A plausible implication is that as systems saturate Lite-S performance, future evaluation will shift to even larger and more structurally diverse benchmarks (e.g., SWE-bench Verified).
7. Extensions and Limitations
SWE-bench Lite-S’s focus on single-file, clearly specified Python bugfixes enhances reproducibility and scalability. However, all experiments and most tools are limited to Python, and the benchmark’s preclusion of multi-file and highly complex scenarios means it does not stress cross-cutting code changes or large-scale architectural reasoning (Chen et al., 21 Oct 2025). Extension to multi-language, multi-file, and more open-ended “repair” tasks remains a future research direction.
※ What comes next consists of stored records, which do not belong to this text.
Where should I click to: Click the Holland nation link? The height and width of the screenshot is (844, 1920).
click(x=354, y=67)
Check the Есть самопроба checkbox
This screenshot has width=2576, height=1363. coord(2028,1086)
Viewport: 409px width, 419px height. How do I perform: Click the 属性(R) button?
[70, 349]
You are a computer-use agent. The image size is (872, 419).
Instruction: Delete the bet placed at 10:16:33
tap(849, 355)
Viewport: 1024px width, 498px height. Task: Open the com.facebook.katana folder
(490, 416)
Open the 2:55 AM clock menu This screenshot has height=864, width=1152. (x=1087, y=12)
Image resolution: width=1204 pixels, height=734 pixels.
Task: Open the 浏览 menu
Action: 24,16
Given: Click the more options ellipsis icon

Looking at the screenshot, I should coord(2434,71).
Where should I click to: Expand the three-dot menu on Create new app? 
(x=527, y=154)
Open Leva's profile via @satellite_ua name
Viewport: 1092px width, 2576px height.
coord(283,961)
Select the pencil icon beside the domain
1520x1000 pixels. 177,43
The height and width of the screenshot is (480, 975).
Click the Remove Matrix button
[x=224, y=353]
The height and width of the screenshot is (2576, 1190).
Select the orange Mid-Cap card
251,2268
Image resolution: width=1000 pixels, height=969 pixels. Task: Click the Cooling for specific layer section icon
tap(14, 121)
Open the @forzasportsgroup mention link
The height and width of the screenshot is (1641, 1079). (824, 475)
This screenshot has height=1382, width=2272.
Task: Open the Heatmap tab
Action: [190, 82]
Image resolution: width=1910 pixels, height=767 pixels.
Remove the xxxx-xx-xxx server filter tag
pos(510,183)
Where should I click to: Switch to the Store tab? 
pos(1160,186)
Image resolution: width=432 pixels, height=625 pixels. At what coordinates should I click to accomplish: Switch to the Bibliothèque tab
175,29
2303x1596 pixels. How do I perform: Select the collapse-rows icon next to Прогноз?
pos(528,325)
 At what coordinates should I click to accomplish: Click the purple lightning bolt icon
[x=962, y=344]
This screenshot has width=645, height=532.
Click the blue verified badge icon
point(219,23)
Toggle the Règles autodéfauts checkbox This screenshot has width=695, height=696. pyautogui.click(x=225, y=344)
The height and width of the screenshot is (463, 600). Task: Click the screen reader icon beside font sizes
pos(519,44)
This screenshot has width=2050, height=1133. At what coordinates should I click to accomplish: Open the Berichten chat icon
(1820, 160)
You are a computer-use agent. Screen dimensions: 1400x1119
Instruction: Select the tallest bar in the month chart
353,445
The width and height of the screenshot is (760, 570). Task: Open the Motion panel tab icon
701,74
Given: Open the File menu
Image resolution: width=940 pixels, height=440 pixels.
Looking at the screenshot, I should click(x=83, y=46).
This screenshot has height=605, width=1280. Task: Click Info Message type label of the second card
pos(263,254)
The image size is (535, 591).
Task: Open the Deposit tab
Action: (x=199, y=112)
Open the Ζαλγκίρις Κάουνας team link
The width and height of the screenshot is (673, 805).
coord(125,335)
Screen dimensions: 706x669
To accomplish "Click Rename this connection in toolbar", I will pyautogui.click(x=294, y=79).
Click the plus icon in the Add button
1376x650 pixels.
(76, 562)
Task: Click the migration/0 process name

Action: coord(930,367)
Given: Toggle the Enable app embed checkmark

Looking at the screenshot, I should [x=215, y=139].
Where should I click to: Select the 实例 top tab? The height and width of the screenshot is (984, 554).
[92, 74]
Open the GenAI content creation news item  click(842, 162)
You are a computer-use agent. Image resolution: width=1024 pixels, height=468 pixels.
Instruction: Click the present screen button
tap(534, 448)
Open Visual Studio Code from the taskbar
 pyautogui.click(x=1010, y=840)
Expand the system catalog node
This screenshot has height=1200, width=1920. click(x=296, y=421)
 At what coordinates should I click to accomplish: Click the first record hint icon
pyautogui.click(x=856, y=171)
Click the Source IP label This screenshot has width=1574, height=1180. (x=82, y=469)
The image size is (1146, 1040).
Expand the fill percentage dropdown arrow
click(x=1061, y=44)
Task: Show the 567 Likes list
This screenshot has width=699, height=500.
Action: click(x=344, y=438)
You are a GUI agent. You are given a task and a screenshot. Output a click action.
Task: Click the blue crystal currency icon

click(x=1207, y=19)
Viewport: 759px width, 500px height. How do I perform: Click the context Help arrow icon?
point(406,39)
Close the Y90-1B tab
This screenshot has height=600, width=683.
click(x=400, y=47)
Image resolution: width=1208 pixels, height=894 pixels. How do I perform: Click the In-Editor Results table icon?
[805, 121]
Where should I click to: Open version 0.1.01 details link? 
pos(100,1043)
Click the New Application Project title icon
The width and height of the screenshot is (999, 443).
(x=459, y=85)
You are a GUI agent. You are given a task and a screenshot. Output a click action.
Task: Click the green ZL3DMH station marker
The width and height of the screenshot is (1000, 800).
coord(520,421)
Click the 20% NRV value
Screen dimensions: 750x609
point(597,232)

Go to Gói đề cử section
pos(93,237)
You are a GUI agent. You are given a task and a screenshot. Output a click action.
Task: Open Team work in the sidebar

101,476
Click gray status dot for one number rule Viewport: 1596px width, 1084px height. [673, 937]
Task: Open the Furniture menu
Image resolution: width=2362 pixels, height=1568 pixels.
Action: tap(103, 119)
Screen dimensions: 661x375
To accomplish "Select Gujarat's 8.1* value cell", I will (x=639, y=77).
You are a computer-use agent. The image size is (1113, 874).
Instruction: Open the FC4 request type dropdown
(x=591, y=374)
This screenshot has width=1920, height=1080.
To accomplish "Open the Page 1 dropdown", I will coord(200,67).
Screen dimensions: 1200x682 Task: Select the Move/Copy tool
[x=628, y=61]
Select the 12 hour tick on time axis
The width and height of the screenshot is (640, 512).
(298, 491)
Moreover, while Lite-S eliminates test and patch leakages, recurring limitations include the natural cap imposed by single-file repair, coupled with dependency on the completeness and fidelity of corresponding developer-authored tests. As benchmarks evolve, integrating richer oracles and expanding language/project scope are expected to define the next phase of autonomous program repair evaluation.